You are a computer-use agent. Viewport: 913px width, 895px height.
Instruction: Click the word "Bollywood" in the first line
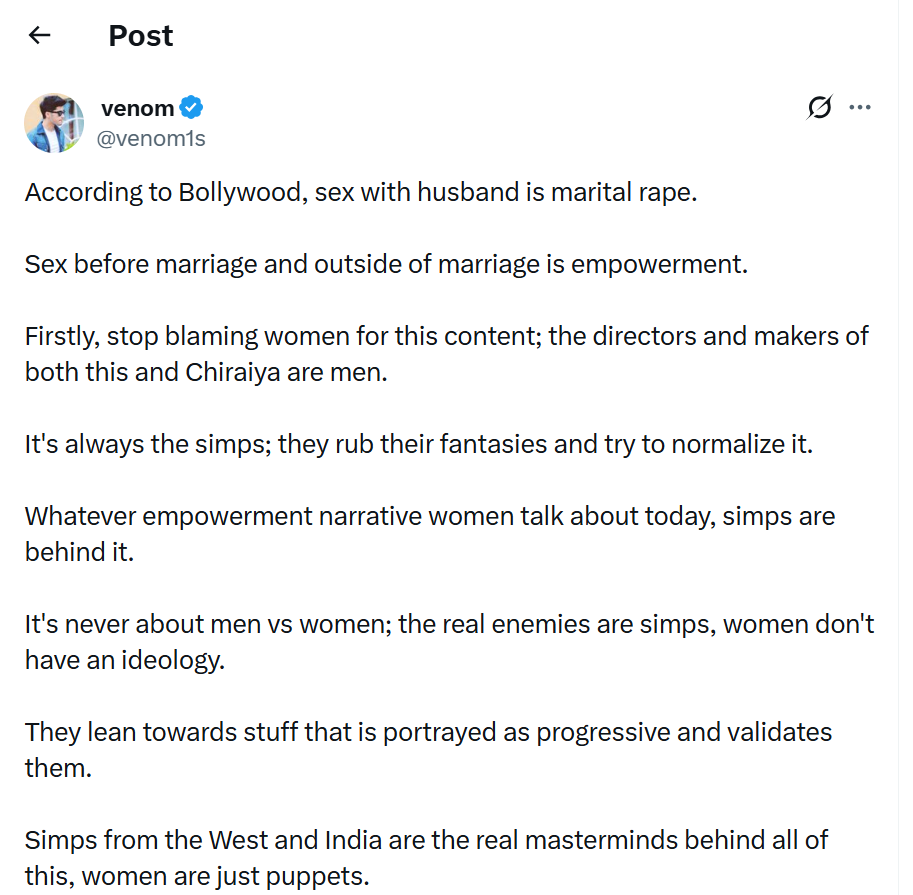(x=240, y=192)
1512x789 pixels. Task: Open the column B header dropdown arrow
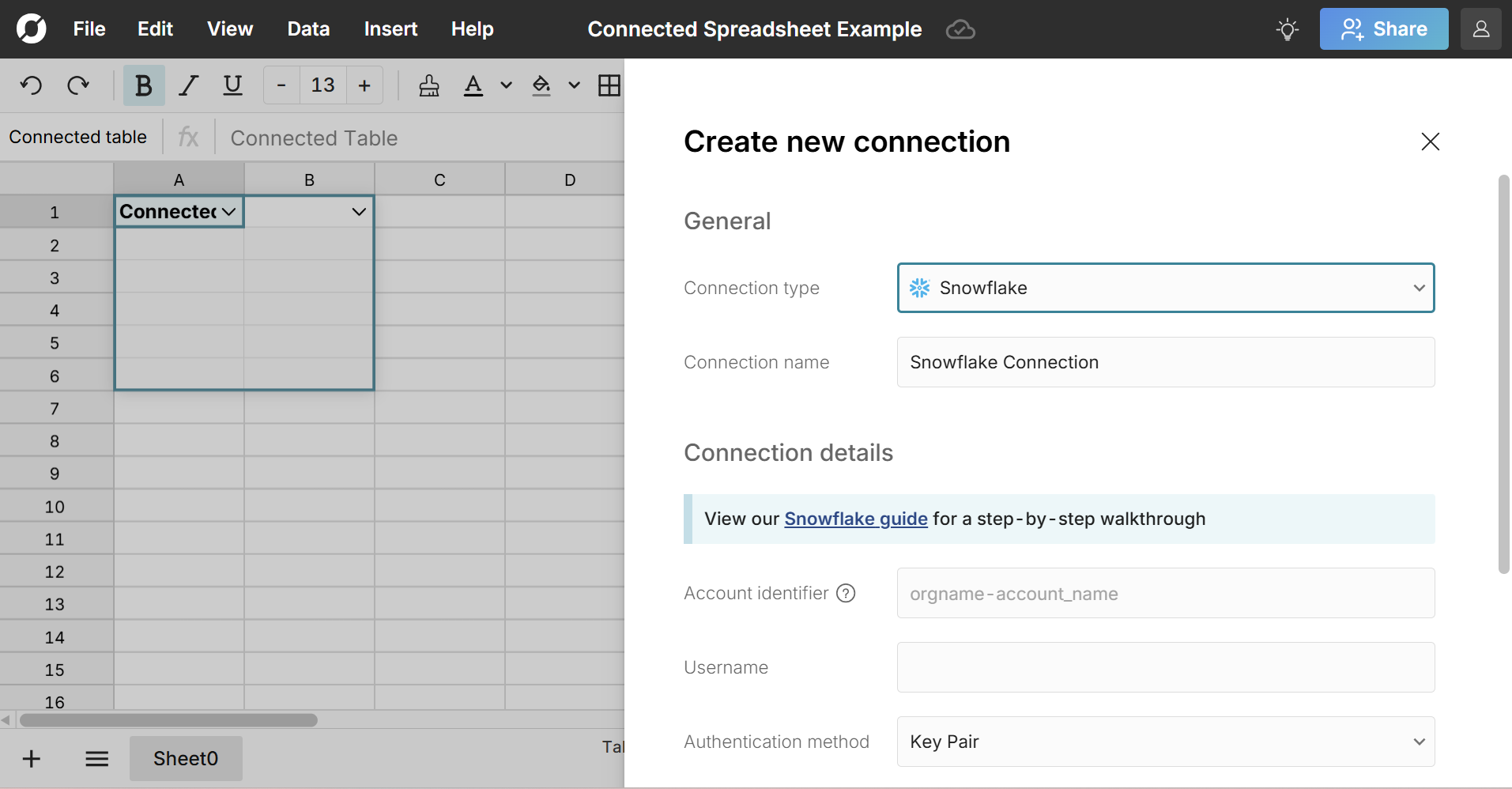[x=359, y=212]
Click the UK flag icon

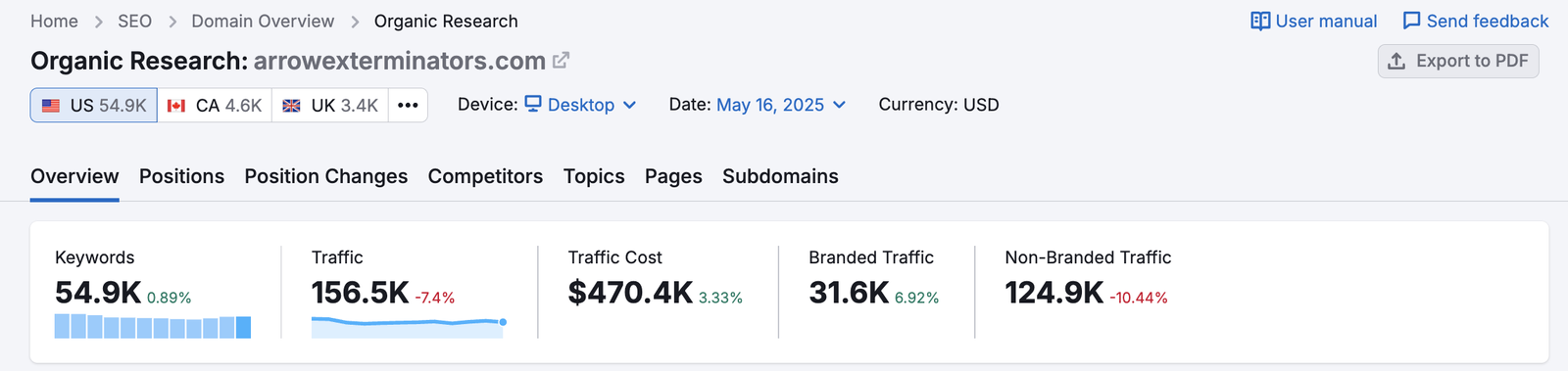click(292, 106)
┄┄┄┄┄┄
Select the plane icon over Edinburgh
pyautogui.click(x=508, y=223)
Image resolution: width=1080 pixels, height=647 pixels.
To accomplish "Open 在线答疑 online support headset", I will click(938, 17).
┄┄┄┄┄┄
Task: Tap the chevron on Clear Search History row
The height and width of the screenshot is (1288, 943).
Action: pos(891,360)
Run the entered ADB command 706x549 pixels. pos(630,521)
┄┄┄┄┄┄
TASK GOAL
Please output exactly the lines between the one holding "Task: Tap the" and the one holding "Run the entered" in the records above, inclusive, and nothing more.

ANSWER FOR THIS EXERCISE
Task: Tap the chevron on Clear Search History row
The height and width of the screenshot is (1288, 943).
Action: pos(891,360)
Run the entered ADB command 706x549 pixels. pos(630,521)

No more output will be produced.